Our long haul flight took us to Seattle, where we went through immigration. Having passports from different countries means Bill and I have to join separate queues. I'm always a bit uneasy, wondering where we might meet on the other side of passport control, as each airport is different. No doubt he remembers the layout of each one, but I sure don't.
I was next-to-last in a very long queue. Sadly for me, the last two people were two 20-something American females, apparently having a soap opera life and no compunction about sharing the details. For about 20 minutes I heard:
Hi Mom, no I'm not really in that much trouble. They knocked it down to just a misdemeanor so it won't go on my record. No, Mom, it's really OK, I won't have any jail time, just a fine. Yeah, I know, I know. No, really, Mom, like it's no big deal. I looked it up on the internet and I talked with their people and I just have to go to court, like show up and stuff. No, Mom, don't do that, don't. I can handle this, I'm not really in trouble, very much. Yeah, I know, Mom. Look, I need to go, I'm going through immigration now...
She had at least another 10 minutes before her turn, but I'd have said the same, not that it did her any good. I could hear Mom - frustrated, yelling, ranting, bossing - because the phone was held so both girls could hear it, as well as the rest of the world (you know how those queues wrap back and forth putting loads of people in proximity?) Of course I, despising soap operas and public phone conversations, was in Hell. Can we please go back to phone booths?
I got through immigration of course, having the right sort of passport, don't you know, but then Bill didn't show for ages. I wondered if they'd decided he was a terrorist or if he'd got impatient waiting for me and wandered off. I doubled back behind the of row immigration officers and was relieved to find him still in the queue. (Wearing a silly hat is very useful at times).
Turns out the computer system had gone down and I was looking at a row of blank screens and impatient men wearing guns. I began to consider whether anyone in that endless queue needed a loo or if bedrolls would be provided. According to what I overheard the system was 'only' down for 11 minutes. Strangely as soon as it came up one of the officers noticed me lurking and told me I had to move along. I moved a little, but hung about long enough to signal Bill where we could meet up.
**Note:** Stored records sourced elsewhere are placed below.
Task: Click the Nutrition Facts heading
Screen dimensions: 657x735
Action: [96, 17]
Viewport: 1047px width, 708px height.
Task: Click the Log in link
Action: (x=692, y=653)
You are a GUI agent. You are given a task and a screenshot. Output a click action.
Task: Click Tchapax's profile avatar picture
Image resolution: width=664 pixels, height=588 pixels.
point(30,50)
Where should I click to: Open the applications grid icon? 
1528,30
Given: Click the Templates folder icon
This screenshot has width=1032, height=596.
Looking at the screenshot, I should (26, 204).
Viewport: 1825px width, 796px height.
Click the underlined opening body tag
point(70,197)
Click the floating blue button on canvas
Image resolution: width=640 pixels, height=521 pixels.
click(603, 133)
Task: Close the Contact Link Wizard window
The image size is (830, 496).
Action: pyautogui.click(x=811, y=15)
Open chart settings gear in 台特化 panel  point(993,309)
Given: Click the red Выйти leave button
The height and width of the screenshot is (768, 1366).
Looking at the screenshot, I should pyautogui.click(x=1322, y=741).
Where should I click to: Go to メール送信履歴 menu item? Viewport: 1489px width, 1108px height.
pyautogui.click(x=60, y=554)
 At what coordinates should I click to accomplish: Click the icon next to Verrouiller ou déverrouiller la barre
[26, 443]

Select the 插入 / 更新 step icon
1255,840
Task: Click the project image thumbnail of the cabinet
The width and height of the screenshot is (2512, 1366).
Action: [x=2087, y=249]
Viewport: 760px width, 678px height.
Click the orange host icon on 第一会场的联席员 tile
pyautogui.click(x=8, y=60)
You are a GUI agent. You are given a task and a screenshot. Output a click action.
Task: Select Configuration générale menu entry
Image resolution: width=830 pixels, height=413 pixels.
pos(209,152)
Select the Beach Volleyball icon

We just had time to grab our bags - I'd spotted them ages ago - and make our connecting flight to Ontario.
That's not in Canada, by the way, it's a small airport outside of Los Angeles, about 20 minutes from Claremont, our first actual destination.
1 comment:
oh, how you cracked me up with your travel comments over at FatScribe. you do lead the life, sharon. i really enjoy your adventures with bill and all of your walks and your posts. you make our day!